* PROMPT
From the line that contains "Instruction: Click the DIR-1360 router icon" through the line that contains "Click the Float", output every line of the listing below exactly and leave out all the rest.

* DATA FOR THE TASK

- - -

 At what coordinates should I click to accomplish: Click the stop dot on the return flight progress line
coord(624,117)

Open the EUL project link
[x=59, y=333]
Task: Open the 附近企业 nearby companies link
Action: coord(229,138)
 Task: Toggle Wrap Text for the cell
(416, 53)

- - -

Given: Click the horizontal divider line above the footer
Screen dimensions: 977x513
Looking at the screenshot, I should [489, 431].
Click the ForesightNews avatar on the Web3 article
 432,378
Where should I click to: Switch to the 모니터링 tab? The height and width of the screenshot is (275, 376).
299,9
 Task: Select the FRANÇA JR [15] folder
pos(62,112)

- - -

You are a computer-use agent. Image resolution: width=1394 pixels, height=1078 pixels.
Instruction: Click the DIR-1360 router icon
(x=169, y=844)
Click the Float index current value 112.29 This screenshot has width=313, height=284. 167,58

- - -

* ANSWER TO THE PROBLEM
Instruction: Click the DIR-1360 router icon
(x=169, y=844)
Click the Float index current value 112.29 This screenshot has width=313, height=284. 167,58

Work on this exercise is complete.